If you are trying to display a frame buffer, take heart. This was my first major FPGA project. SDRAM shouldn't be a problem at 100MHz (I first did this about a decade ago, and silicon is waaay faster now), so multiply up your 50MHz clock. Writing your own controller will be educational :)

That gives you plenty of bandwidth to play with, you can then double buffer, no problem. 60Hz VGA needs an average of 18Mpixels/sec. If you have a 16-bit wide device, you have 200MBytes/sec of peak bandwidth. Even if you only manage to be 50% efficient (which should be doable) that's 100Mpixels/sec @ 16 bits per pixel or 50Mpixels/sec @ 32bits per pixel.

For example, it may be that your RAM needs 60ns to setup a read, but can burst 8 words in 80 ns after that - that's 8 bytes in ~140ns. IF you can get your RAM to do longer bursts, that would help amortise the cost of setting up the read.

Based on your comment that it's a byte-side RAM, that's a bit over 50MBytes/sec, only 16Mpixels/sec @ 24 bits per pixel :( You just don't have enough bandwidth to do a truecolour display, even at VGA. You could do 8 bits per pixel pretty readily, but that's only 2 or 3 bits per colour - which may be OK for your application, I don't know. Or you could do a 256-colour lookup table like in the old days - after reading from the frame buffer you then use the value to lookup in an internal RAM clock to get the 24-bits (or 18 bits, which would fit nicely in a BRAM) of colour to output to the monitor.

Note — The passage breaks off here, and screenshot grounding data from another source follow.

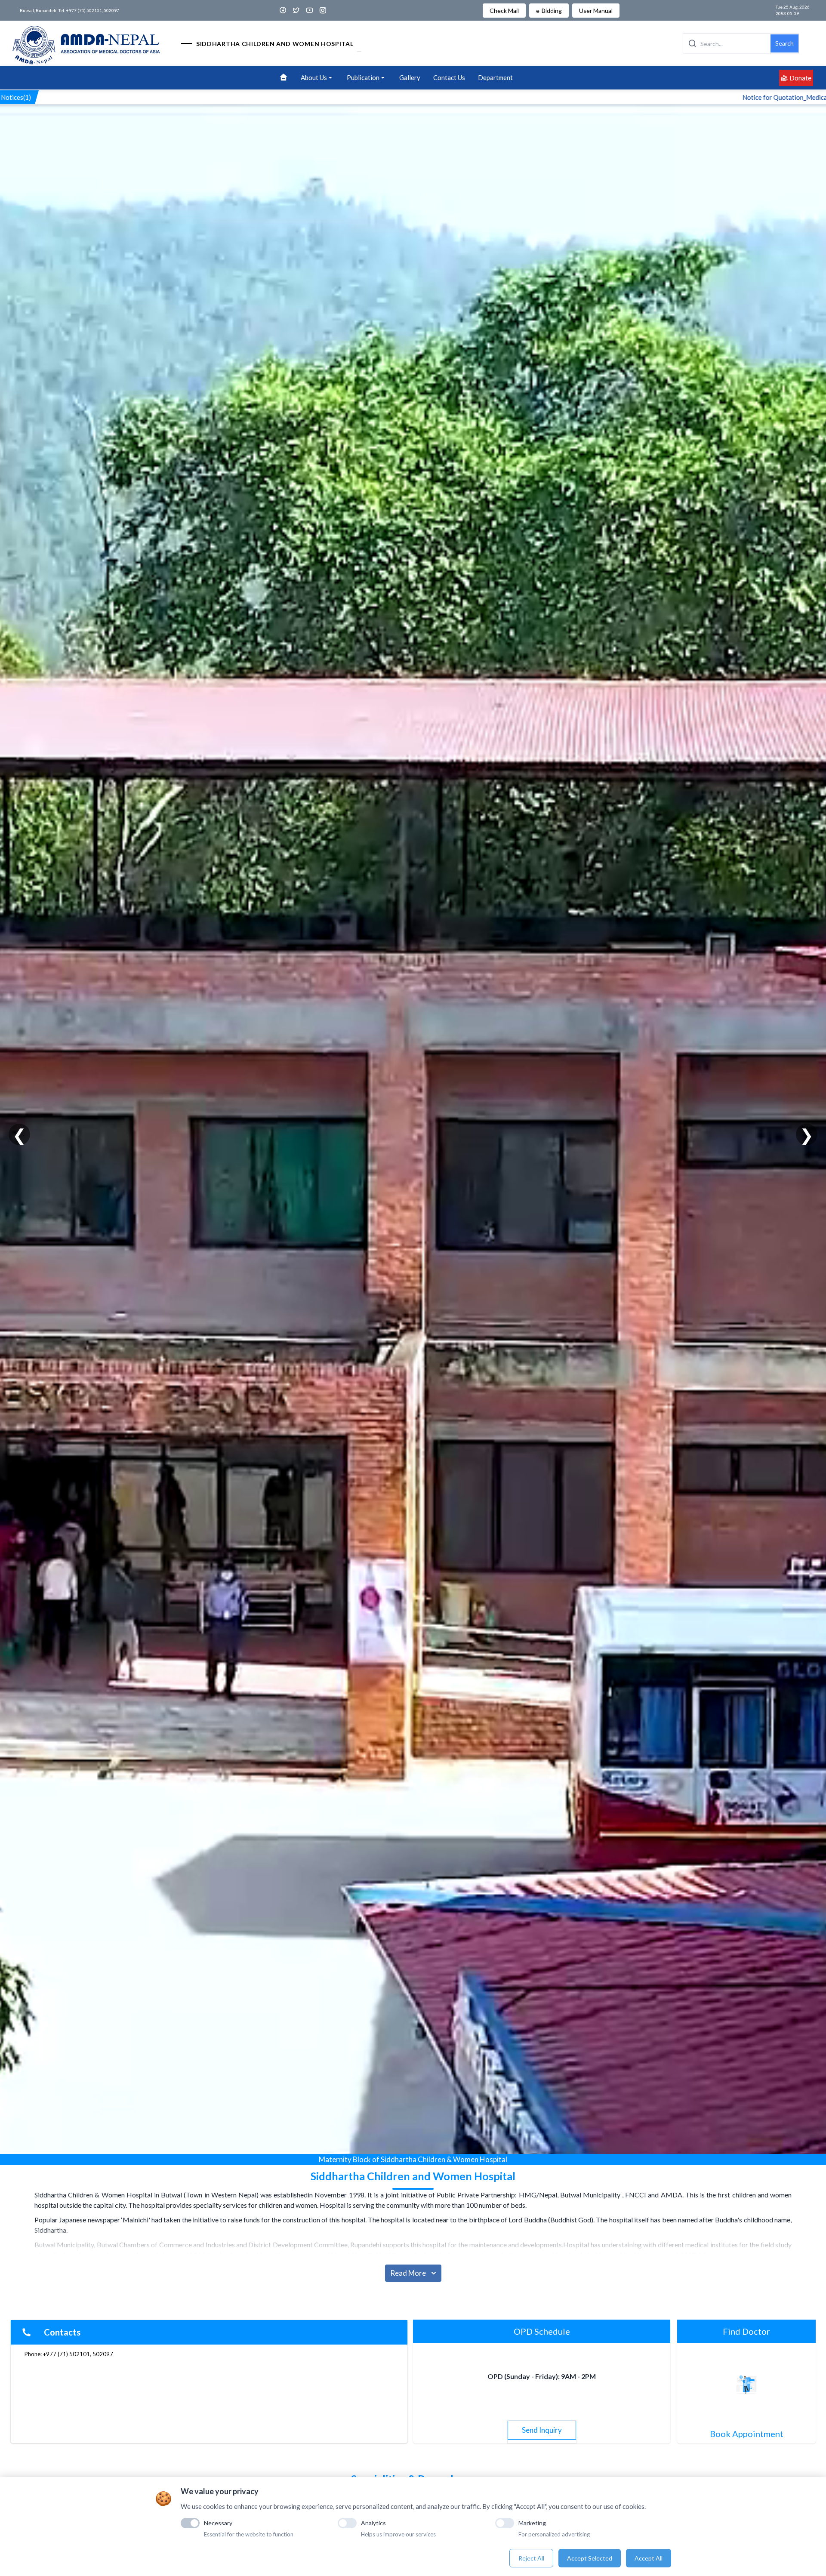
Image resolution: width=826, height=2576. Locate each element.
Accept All (649, 2558)
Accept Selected (589, 2558)
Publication (363, 77)
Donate (800, 78)
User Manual (596, 10)
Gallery (409, 77)
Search (784, 43)
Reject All (531, 2558)
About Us (314, 77)
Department (495, 77)
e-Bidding (549, 10)
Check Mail (504, 10)
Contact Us (449, 77)
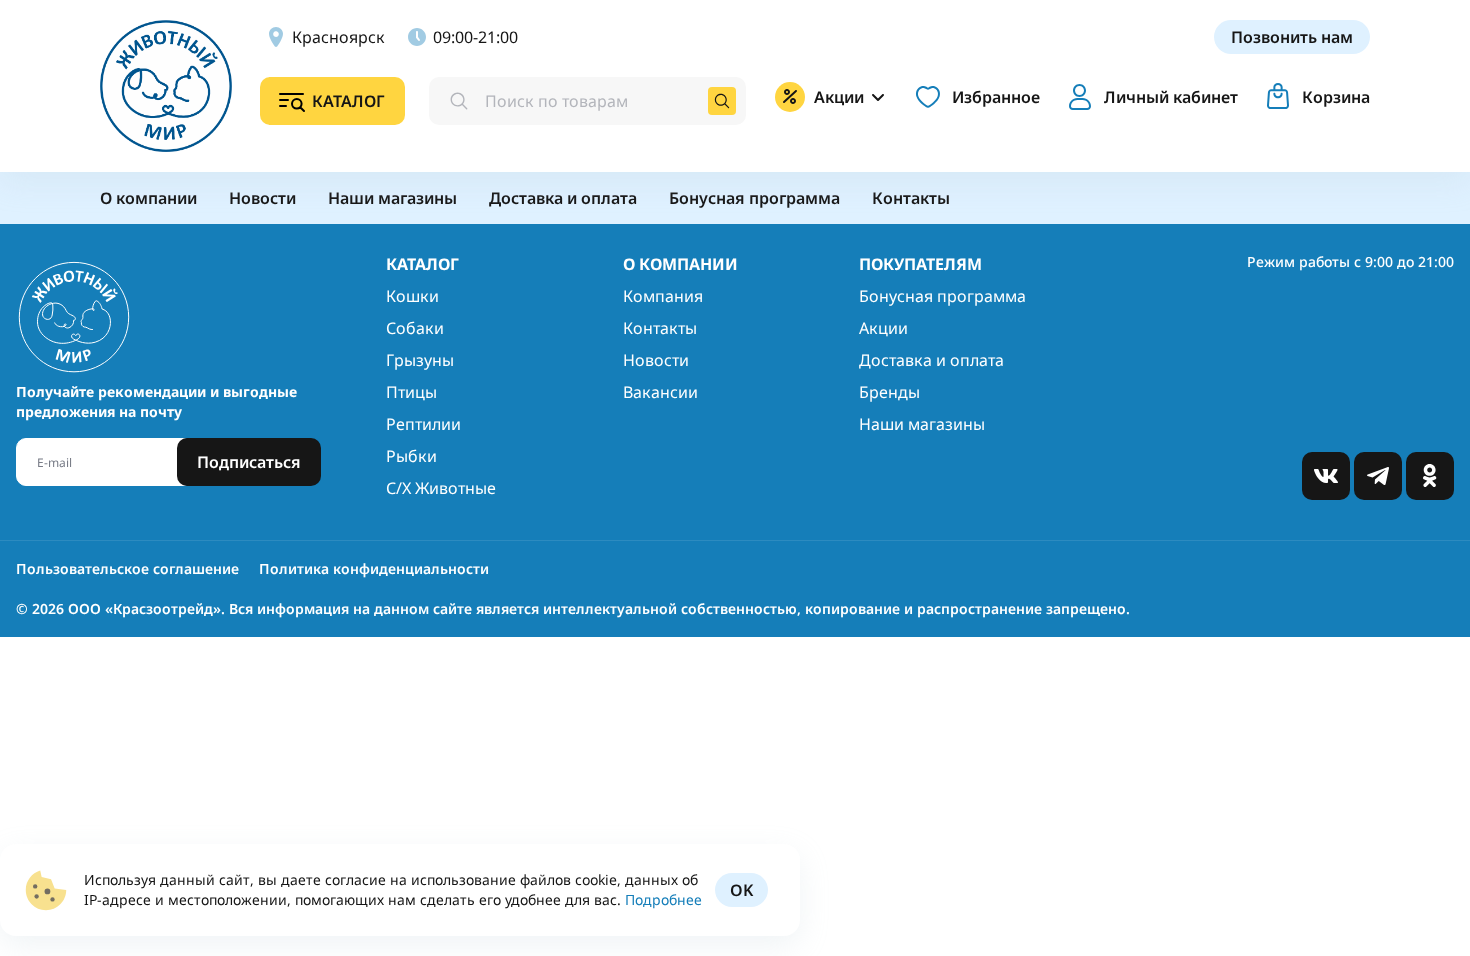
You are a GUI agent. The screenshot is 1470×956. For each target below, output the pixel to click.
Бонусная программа (942, 296)
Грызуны (420, 360)
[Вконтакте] (1326, 476)
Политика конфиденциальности (374, 568)
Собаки (415, 328)
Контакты (660, 328)
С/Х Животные (441, 488)
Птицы (411, 392)
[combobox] (587, 101)
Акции (883, 328)
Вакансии (660, 392)
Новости (656, 360)
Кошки (412, 296)
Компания (663, 296)
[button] (1149, 97)
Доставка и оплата (931, 360)
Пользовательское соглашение (127, 568)
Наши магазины (922, 424)
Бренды (889, 392)
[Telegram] (1378, 476)
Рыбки (411, 456)
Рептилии (423, 424)
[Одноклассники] (1430, 476)
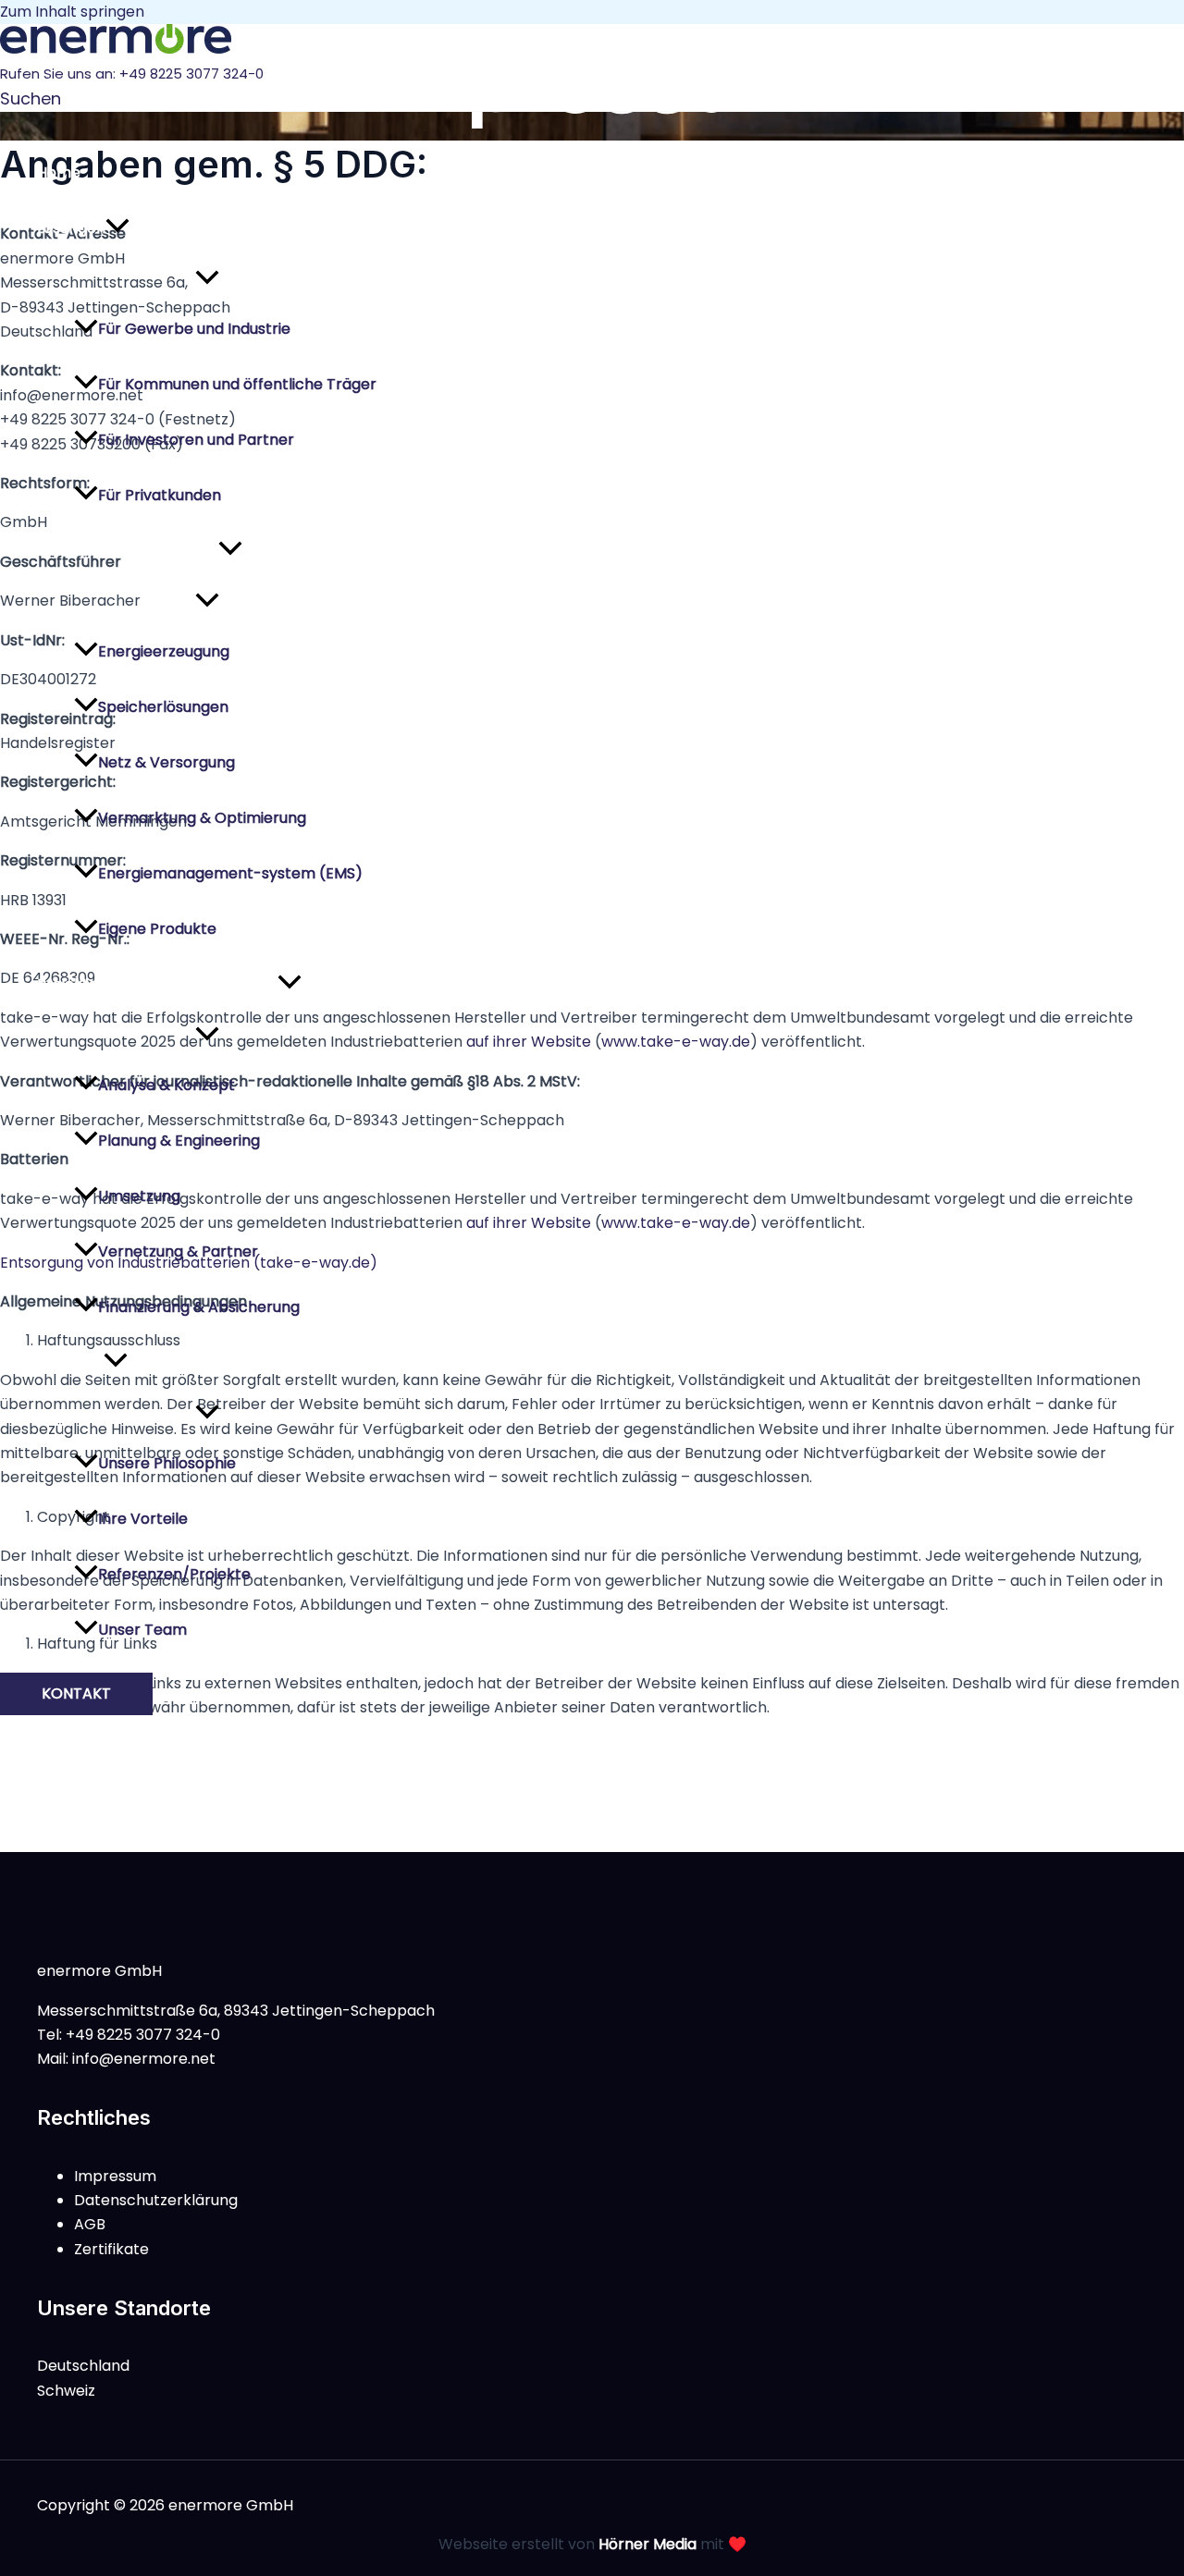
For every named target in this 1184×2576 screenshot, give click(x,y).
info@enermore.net (144, 2058)
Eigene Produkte (157, 928)
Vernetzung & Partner (178, 1251)
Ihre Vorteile (143, 1518)
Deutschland (83, 2365)
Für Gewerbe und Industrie (194, 328)
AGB (89, 2224)
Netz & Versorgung (166, 762)
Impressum (115, 2176)
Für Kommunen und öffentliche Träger (237, 384)
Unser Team (142, 1629)
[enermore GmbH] (115, 48)
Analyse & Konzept (166, 1085)
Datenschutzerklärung (156, 2200)
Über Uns (70, 1362)
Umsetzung (139, 1196)
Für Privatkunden (159, 495)
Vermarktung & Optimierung (202, 817)
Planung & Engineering (179, 1140)
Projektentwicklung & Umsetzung (157, 984)
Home (58, 172)
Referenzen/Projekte (174, 1574)
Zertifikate (111, 2249)
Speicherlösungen (163, 707)
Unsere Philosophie (167, 1463)
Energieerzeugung (163, 651)
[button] (30, 98)
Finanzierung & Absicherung (199, 1307)
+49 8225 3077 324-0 (191, 73)
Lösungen (71, 228)
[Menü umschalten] (206, 278)
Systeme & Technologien (127, 550)
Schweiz (66, 2390)
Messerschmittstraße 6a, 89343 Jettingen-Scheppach (236, 2010)
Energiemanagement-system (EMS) (230, 873)
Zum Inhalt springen (72, 11)
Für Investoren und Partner (196, 439)
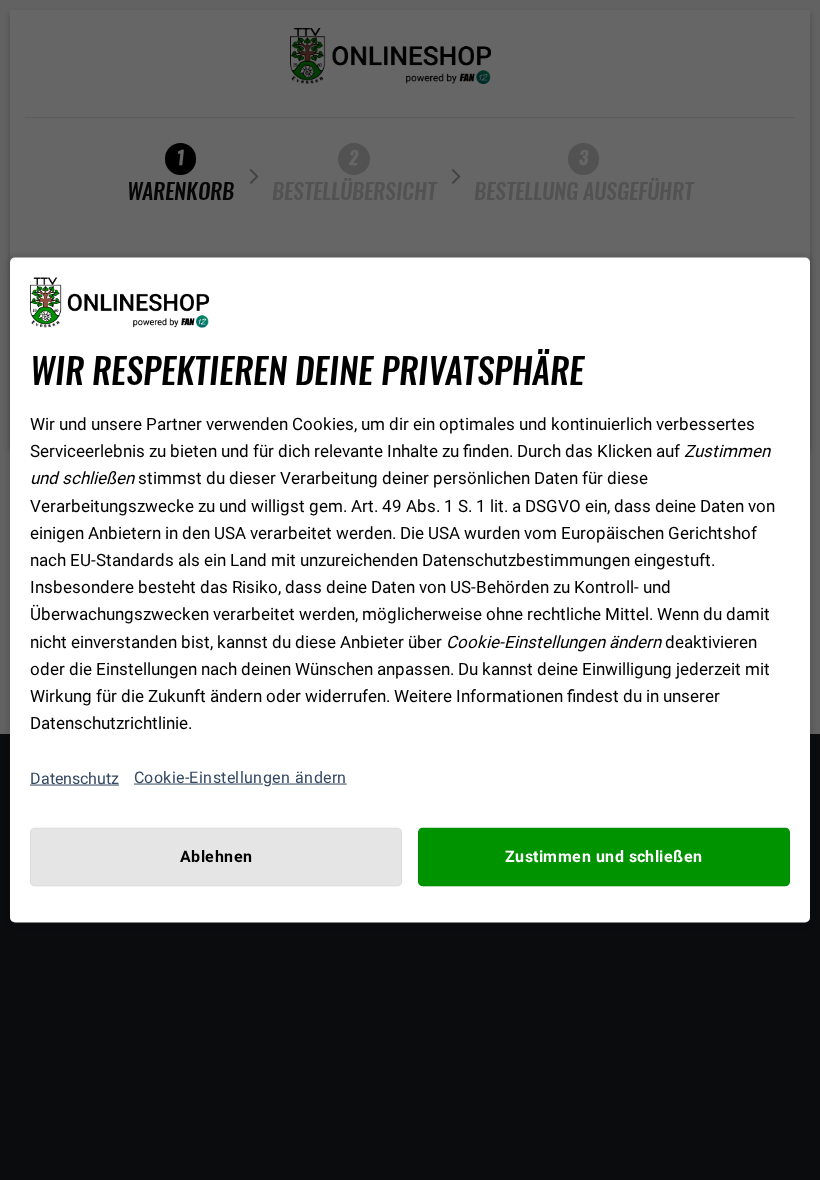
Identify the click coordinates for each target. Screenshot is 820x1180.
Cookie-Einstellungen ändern (240, 778)
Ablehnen (216, 857)
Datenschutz (74, 777)
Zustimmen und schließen (604, 857)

The double buffering still works:

Display a frame from address 0 (just read all the pixels out in turn, pausing the reads during the blanking intervals).

Write your next frame into another location. For this double buffering, your DRAM controller will have to prioritise between the competing demands of the read and write channels. Hint, prioritise the reads as they are time-critical :)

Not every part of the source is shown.